● Prompt
Please tell whether each statement agrees with the essay about the Paquettes that follows, answering yes or no and quoting the words of the essay that decide it. 1. Maureen handed the writer a chocolate bar taken from the display case. 2. The writer watched the beginning of the movie through tears. 3. Marius and Maureen lost a lifetime's savings to a flood.

--- Extract provided ---

Our routine was to buy the kiddie pack of juice and popcorn that came in a nice manageable box with a holder for the juice. It was perfect for my shaky hands. I eyed the chocolate bars in the display case and asked Lincoln if he would like one. I should have known better. Decisions were beyond him and his distress was obvious. I changed the subject…I was learning…and we took our front row seats. Minutes later Maureen sat down beside me and handed me a chocolate bar, and not just any chocolate bar, not one from the display case, but obviously one from their private stash. A large, thin bar of smooth, dark chocolate and, I am sure, an expensive one. Such a sweet kindness. I watched the beginning of the movie through tears. No one who knows the Paquette’s will be surprised by this story but that moment, that gift lives in my memory as one of my most treasured. For all that Marius and Maureen lost to that horrific flood—the amazing memorabilia, a lifetime’s savings, the emotional cost— they will always have the deep love and respect of one small town because they are good, good to the core, and their actions speak to their goodness in very big ways and in the very small.

The grief is unavoidable no matter how or where we try to stuff it away. We just have to walk with it. That’s all. And we need the examples of the brave and the good, like Jann Arden, like Maureen and Marius Paquette, to show us the way forward.

I think how lucky I am that this is how my day began.

--- Data ---

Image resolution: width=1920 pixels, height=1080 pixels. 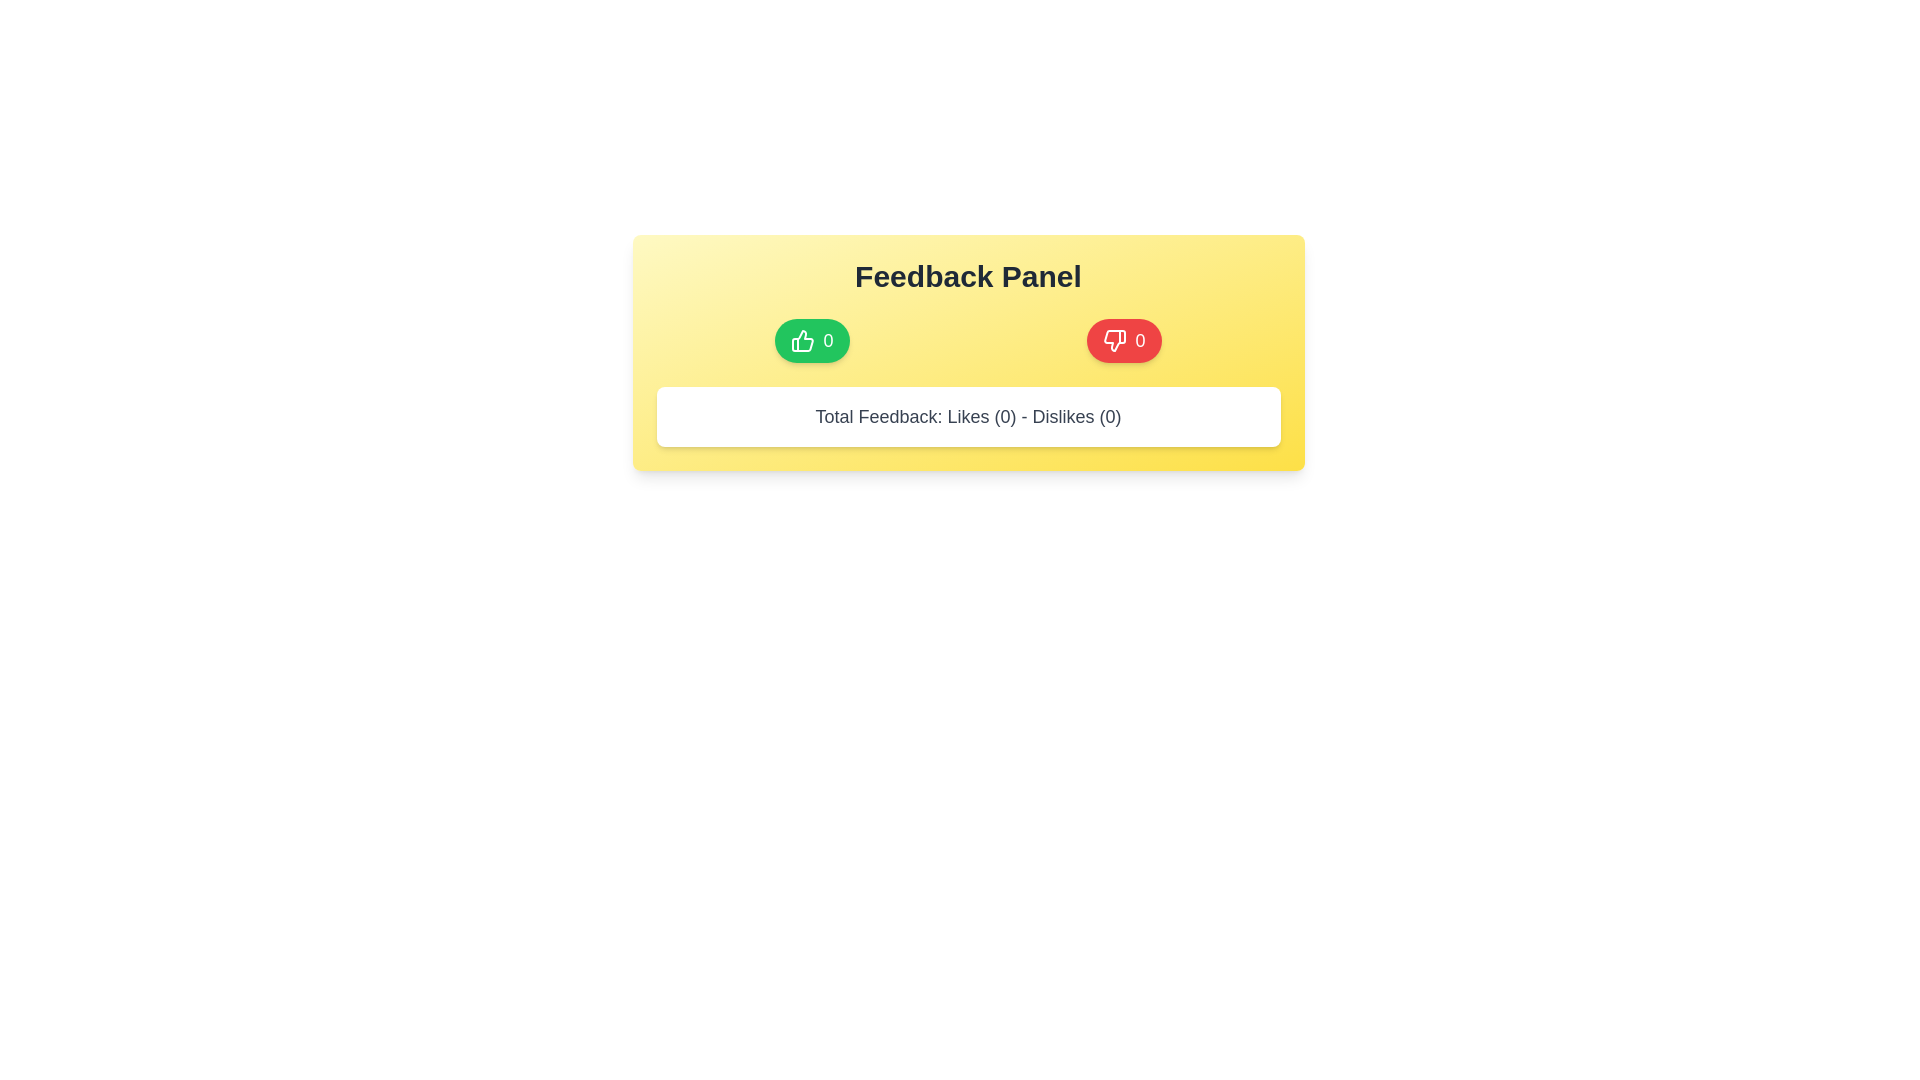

---

● Completed exercise
1. No: "not one from the display case, but obviously one from their private stash."
2. Yes: "I watched the beginning of the movie through tears."
3. Yes: "For all that Marius and Maureen lost to that horrific flood—the amazing memorabilia, a lifetime’s savings, the emotional cost—"